Obviously, we don't know about the risk of an ocean anoxic event happening due to increased CO2 and warming. But the consequences if this happens make the Hollywood climate disaster The Day After Tomorrow look like a walk in the park.

Joel Monka said...

It is conceivable that these things will happen, although not this century or the next. But millions will die needlessly this year either directly from starvation, or because malnourishment causes minor illnesses to become fatal. Millions will die this year directly from dehydration or from drinking contaminated water. Millions will die this year from easily preventable diseases. The resources exist to cure these things today- but not if the economies of the G-8 nations are crippled trying to meet CO2 limits (which won't reduce total CO2 production anyway, as China has already announced it will not comply)

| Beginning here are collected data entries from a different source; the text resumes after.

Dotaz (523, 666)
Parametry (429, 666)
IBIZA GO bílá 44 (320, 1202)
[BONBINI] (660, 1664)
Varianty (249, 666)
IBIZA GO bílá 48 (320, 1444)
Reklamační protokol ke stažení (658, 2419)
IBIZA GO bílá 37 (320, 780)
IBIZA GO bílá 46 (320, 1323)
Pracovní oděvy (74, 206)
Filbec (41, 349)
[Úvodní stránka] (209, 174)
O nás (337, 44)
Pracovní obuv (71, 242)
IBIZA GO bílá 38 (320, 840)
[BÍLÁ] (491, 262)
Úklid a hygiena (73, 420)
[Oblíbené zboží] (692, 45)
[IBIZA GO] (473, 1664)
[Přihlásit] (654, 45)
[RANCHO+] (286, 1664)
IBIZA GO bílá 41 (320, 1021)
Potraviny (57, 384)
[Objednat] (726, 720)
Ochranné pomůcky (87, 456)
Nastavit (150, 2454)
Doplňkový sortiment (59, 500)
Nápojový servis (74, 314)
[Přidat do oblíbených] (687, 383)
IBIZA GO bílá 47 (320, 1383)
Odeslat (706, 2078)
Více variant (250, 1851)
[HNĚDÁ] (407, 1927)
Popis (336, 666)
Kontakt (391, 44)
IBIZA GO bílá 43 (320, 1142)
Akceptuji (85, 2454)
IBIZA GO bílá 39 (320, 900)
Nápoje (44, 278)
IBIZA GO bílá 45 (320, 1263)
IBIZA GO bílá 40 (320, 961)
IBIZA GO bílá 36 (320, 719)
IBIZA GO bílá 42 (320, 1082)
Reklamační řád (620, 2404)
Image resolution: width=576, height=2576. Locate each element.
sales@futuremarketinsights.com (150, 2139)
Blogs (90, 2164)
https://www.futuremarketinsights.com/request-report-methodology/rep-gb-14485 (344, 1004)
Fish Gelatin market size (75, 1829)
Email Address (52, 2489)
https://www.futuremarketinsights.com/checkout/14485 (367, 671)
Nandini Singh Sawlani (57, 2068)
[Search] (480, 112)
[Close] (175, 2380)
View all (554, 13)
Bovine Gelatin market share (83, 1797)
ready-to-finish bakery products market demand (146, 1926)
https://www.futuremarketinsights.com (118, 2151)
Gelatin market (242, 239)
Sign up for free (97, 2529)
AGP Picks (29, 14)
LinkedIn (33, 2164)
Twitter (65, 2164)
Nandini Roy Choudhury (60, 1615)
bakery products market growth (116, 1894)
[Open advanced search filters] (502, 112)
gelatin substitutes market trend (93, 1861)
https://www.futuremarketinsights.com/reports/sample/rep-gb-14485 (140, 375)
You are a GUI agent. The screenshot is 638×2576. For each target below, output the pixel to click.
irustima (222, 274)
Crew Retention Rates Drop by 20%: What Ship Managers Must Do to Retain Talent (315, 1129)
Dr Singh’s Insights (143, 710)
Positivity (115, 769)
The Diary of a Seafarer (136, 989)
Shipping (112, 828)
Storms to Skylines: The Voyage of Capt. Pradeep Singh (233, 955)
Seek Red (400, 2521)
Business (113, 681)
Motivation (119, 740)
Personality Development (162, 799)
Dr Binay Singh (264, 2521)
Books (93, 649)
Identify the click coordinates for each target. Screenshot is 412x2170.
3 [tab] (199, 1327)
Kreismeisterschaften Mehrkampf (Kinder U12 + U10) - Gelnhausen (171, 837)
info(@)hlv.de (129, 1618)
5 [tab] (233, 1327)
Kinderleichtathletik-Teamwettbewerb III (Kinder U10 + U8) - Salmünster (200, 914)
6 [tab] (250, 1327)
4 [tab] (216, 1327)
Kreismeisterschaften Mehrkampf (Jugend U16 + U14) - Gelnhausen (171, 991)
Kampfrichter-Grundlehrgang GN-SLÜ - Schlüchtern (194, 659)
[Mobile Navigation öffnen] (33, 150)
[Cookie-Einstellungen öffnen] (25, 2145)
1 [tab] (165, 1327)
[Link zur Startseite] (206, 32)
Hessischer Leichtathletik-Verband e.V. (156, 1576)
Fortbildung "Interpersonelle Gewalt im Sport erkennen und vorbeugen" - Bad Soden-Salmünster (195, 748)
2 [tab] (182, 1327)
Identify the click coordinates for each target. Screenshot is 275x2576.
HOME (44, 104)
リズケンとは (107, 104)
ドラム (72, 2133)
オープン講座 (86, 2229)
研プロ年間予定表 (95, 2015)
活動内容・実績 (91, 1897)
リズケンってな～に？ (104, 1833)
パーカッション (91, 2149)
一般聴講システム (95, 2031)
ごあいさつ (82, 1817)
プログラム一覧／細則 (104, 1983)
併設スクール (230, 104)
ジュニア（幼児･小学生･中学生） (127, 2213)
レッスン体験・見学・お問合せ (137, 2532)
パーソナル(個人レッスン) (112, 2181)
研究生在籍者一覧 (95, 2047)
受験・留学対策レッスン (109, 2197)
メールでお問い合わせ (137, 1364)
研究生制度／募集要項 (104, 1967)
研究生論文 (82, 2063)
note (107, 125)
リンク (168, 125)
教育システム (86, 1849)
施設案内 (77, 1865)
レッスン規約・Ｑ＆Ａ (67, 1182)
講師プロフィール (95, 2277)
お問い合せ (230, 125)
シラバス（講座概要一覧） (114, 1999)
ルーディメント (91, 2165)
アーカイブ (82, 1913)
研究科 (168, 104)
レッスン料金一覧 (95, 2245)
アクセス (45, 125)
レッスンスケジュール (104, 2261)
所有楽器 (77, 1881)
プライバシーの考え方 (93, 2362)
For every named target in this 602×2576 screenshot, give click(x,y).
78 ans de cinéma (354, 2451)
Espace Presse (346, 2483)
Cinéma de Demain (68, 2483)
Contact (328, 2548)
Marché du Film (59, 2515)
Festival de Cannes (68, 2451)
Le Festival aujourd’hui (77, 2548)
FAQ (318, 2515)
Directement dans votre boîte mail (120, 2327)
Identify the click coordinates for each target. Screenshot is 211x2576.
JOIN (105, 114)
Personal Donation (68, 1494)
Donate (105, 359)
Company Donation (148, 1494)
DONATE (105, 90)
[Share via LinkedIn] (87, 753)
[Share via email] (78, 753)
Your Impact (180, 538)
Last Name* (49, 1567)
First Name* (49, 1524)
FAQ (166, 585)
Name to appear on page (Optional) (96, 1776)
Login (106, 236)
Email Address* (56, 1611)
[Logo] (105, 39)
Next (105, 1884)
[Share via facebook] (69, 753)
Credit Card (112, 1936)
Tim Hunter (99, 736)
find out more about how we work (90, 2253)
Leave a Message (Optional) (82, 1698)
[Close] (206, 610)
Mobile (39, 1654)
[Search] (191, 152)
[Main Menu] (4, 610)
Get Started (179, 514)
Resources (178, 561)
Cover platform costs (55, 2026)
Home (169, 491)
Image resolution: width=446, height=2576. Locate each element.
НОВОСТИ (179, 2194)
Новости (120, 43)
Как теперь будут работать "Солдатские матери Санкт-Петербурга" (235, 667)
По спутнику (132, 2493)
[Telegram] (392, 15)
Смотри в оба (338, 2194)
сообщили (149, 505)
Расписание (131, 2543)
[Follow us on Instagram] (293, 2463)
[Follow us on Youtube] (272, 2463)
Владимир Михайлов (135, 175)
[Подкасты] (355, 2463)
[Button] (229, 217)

Yes, it's a gamble... on one side, millions dying needlessly every year, versus possible disaster in centuries to come. I say the future is unknowable- in the next hundred years we may all be wiped out by a meteorite, or science may come up with ways to treat the CO2 problem, or whatever... but we KNOW people are dying TODAY. If a patient has a bleeding gunshot wound and also a slow growing cancer, you treat the gunshot wound first.

Anonymous said...

I agree with Joel here. And I also think taking care of human life and human problems now may be essential to the survival of earth in the future. Nature is what it is, an unpredictable system of processes that do not always listen to the needs of mankind, or life in general.